++++ MATERIAL TO PROCESS

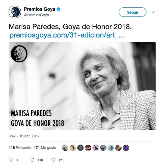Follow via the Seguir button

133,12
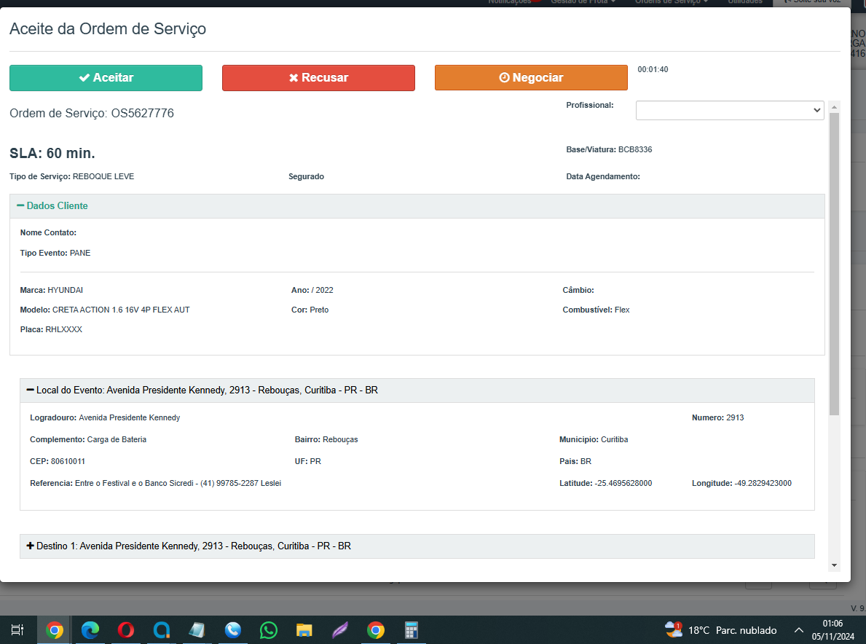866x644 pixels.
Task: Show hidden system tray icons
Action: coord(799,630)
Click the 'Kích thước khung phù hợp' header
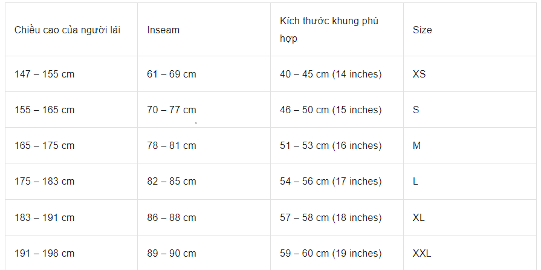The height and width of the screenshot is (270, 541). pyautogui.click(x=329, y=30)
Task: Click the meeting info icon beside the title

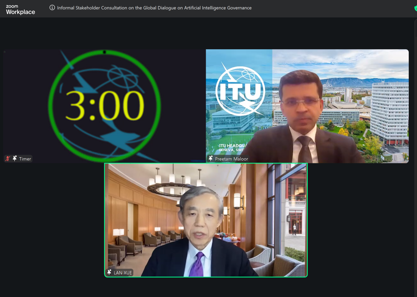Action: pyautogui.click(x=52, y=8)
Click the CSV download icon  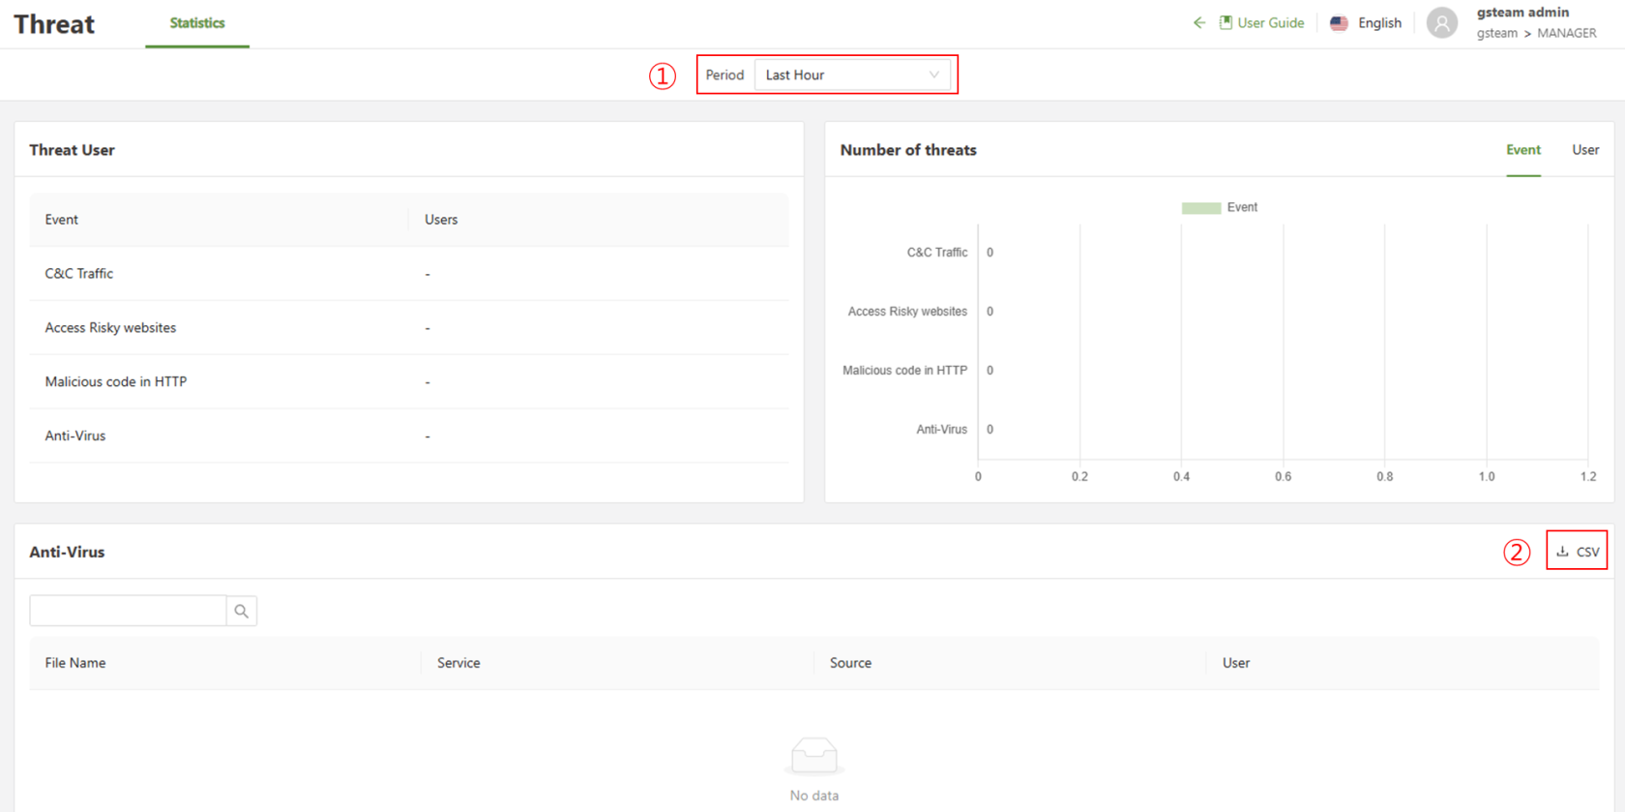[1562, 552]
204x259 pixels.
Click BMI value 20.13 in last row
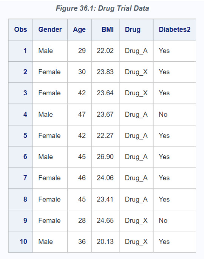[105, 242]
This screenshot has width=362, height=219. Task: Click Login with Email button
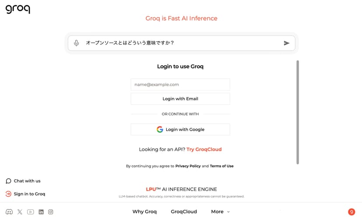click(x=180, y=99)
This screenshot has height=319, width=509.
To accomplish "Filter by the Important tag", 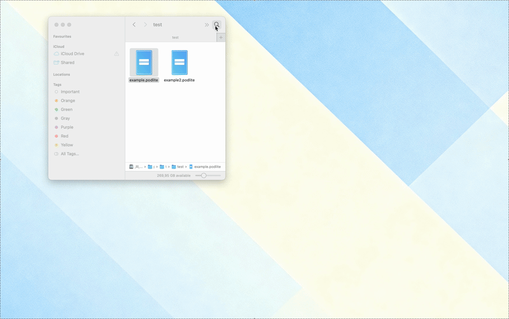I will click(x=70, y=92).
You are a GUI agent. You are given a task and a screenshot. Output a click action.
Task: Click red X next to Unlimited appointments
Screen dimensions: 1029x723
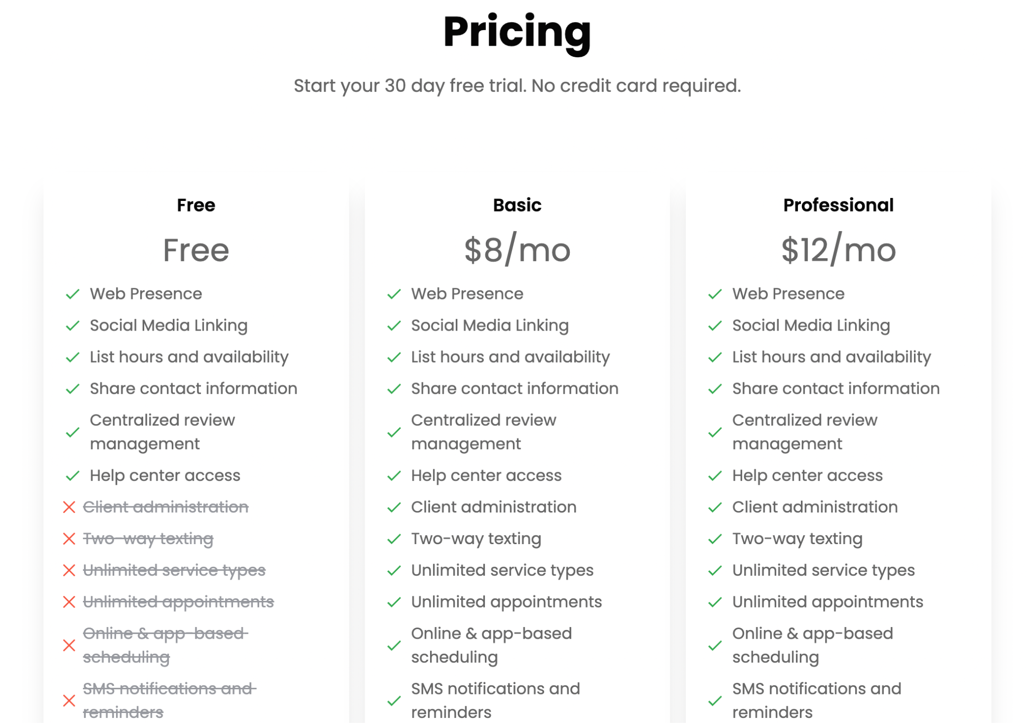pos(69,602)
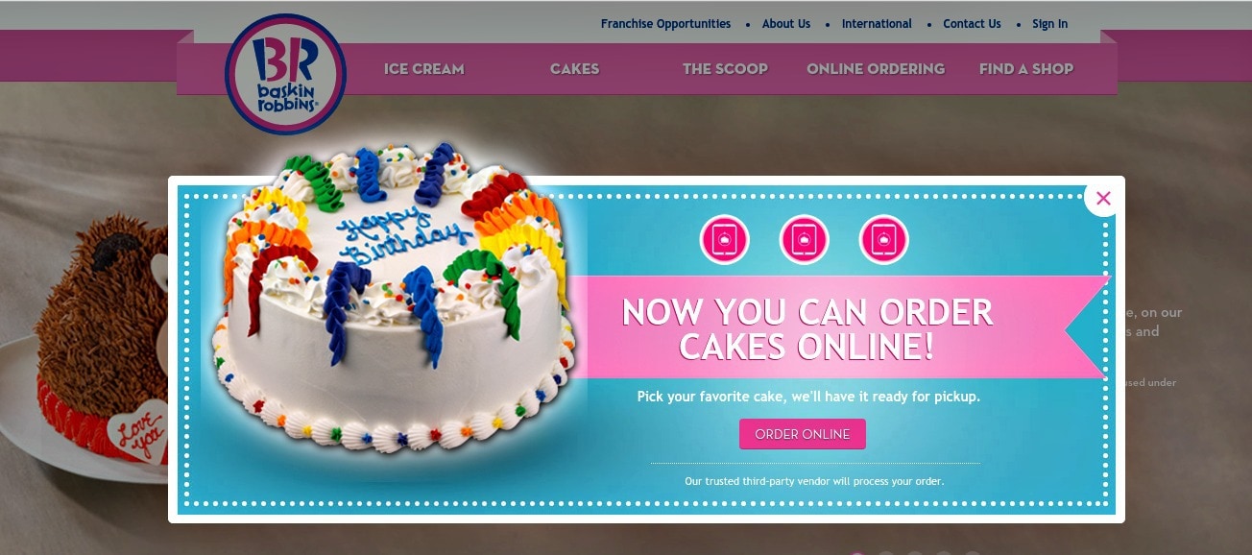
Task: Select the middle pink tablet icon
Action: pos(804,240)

++++++++
++++ MATERIAL TO PROCESS

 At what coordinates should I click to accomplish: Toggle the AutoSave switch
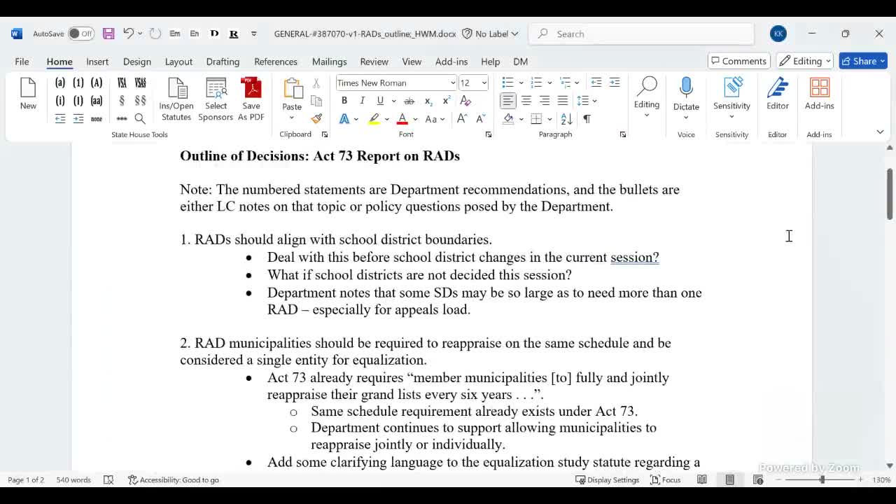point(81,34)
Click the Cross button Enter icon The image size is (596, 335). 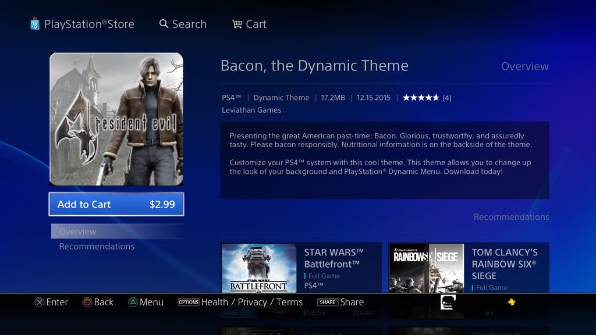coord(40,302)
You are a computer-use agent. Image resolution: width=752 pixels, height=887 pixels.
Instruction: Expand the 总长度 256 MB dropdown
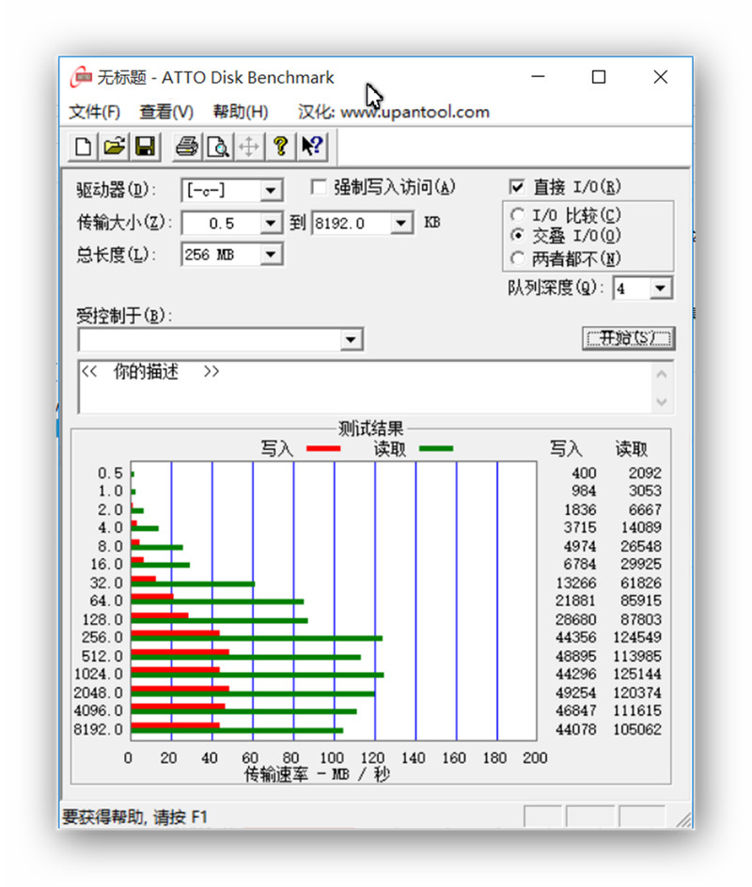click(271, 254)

++++++++
++++ MATERIAL TO PROCESS

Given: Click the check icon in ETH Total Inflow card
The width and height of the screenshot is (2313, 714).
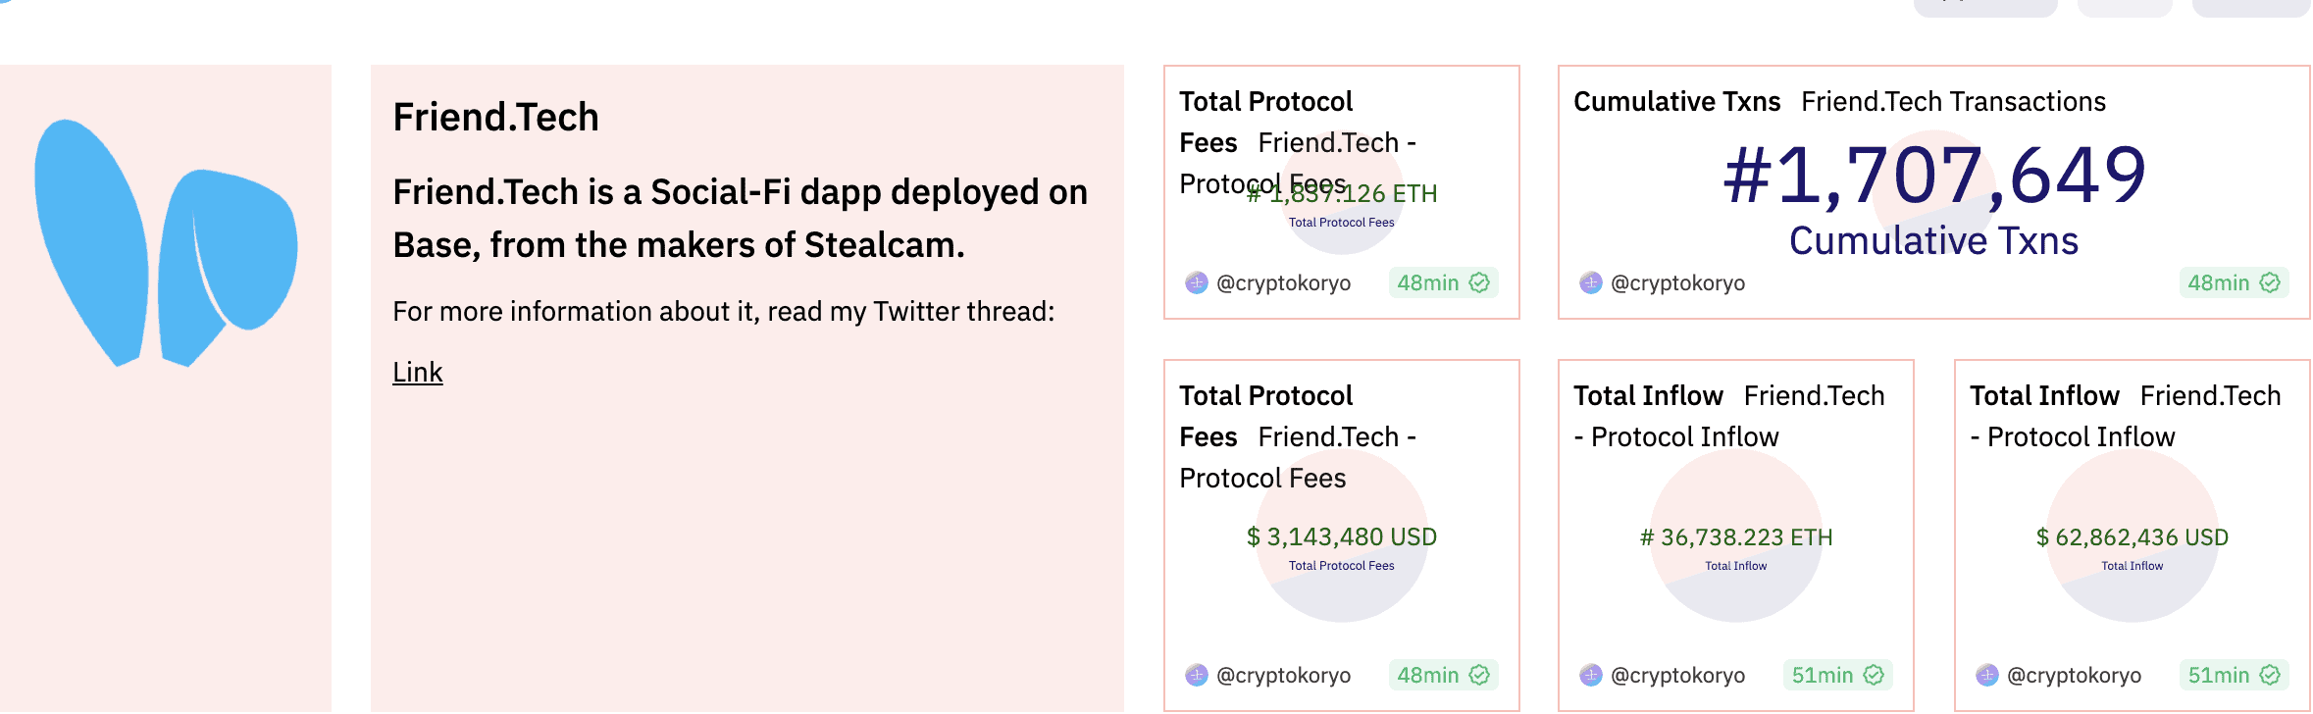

++++++++

■ INSTRUCTIONS TO FOLLOW: Every line of the data that includes the word "agent" should be copied.

■ SOLVED PROBLEM:
You are a GUI agent. You are given a task and a screenshot. Output a click action.
You are a computer-use agent. Image resolution: width=752 pixels, height=887 pixels.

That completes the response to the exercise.